Il suo mondo interiore, ricco ma anche riservato, dinamizza il conflitto: “io” e l’“altro”, cioè un mondo in cui si verificano conflitti e che abbonda di relazioni disumanizzate, guerre, sofferenze, e alza con tutto il cuore la voce contro la violenza che domina la società nel mondo moderno, perchè la sua poesia tutela i più deboli.
Mi trattengo in punta di tastiera
perché un segreto conta più di un racconto
perché a svelarsi ci si rimette sempre
E attendo inutilmente un cenno,
un sorriso, un fluido inchiostro
che prometta un domani.
Tuttavia la sua primordiale fame di amore e di appartenenza crea versi in cui rimane tutto ciò che ha taciuto in determinate relazioni, in esse vive un essere fragile e gentile che vorrebbe affidarsi con fiducia all'uomo desiderato, ma esperienze e desideri non combaciano. Pertanto, il suo amore si diffonde nel mondo, alle persone comuni di tutti i meridiani desiderose di un tocco amichevole e di comprensione, alle piante che la circondano e che pulsano vivificanti come cuore umano, ai bambini con cui lavora e la cui purezza la incoraggia. Alla poesia affida la sua femminilità e il suo estro.
A un mondo di cui teme la follia e in cui invoca empatia e pace, chiede di non trascurare i valori eterni incarnati nella cultura e nelle tracce monumentali dell'antichità che sono sopravvissute alla vanità umana, alle illusioni di potere e al trionfo delle vittorie momentanee.

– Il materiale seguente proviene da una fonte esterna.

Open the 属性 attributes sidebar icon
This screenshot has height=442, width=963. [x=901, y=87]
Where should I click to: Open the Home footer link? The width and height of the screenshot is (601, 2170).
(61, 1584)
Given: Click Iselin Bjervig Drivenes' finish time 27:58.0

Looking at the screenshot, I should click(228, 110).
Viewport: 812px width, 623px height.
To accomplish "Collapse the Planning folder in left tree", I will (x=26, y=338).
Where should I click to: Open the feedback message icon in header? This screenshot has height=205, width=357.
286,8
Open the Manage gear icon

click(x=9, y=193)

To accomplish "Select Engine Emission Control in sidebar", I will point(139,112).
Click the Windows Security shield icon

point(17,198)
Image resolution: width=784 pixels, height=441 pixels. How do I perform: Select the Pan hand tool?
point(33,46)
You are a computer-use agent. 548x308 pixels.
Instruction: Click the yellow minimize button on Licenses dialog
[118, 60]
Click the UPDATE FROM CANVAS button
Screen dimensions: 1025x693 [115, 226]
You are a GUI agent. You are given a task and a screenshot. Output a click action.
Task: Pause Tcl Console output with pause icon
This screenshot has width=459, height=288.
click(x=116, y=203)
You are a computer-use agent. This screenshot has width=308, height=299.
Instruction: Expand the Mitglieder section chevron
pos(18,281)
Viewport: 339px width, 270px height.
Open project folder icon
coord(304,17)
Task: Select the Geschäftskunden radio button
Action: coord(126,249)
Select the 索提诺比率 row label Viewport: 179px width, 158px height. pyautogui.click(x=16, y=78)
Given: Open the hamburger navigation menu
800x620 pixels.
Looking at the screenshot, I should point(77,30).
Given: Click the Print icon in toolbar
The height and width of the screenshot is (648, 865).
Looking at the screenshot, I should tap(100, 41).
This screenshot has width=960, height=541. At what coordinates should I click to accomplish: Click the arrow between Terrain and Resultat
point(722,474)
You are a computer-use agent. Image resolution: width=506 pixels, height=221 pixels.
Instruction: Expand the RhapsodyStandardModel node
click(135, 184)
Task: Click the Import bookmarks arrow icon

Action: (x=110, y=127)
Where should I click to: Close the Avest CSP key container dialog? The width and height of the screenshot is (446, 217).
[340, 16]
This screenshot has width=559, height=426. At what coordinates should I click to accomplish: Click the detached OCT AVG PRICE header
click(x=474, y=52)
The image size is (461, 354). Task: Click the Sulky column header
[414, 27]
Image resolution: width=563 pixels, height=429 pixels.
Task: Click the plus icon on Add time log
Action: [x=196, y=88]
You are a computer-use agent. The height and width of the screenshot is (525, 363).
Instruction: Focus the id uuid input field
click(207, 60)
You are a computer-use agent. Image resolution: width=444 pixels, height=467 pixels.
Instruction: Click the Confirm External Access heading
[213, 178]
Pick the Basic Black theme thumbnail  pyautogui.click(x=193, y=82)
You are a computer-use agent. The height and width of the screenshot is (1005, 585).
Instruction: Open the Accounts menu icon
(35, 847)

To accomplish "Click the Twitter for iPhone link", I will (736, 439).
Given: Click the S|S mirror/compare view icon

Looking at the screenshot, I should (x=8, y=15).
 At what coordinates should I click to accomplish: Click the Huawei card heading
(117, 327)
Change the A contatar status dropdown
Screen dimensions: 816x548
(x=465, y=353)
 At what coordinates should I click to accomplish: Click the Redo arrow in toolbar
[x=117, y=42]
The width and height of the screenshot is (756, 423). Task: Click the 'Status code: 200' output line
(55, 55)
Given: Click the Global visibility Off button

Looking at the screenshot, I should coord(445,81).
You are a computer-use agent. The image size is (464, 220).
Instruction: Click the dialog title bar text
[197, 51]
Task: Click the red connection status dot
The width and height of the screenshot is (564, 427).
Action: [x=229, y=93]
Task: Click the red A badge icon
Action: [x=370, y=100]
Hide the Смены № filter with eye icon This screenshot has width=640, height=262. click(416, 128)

In un sottile equilibrio tra emotività, prudenza e impegno cospicuo Claudia Piccinno offre una prova matura in cui si profila come testimone incorruttibile del mondo moderno in tutti gli aspetti, nella bellezza e nell'orrore dell’esistenza. Negli alti e bassi e nella creatività che salva l'essere fragile di una donna, ma che non si ritira davanti all’imperativo della coscienza e dell'onestà intellettuale di una persona colta che non si fa più illusioni. Crea e completa la propria essenza attingendo dal mito e elevandosi al di sopra delle forme dell’ esistenza sempre più insignificanti determinate dalla tecnologia e dal cosiddetto progresso. Lei si aggrappa ancora alla poesia e penetra nel profondo del proprio essere, eredita l'esperienza del mito legandola ai fenomeni contemporanei. Orfeo è quindi in vista e il mondo delle tenebre non riesce a nascondere il bel volto di Euridice, cioè un sogno sulla bellezza della creazione, sull'eterno segreto dell'amore, sull’alta missione della poesia in ogni tempo, anche in questo odierno, disumanizzato e prosaico.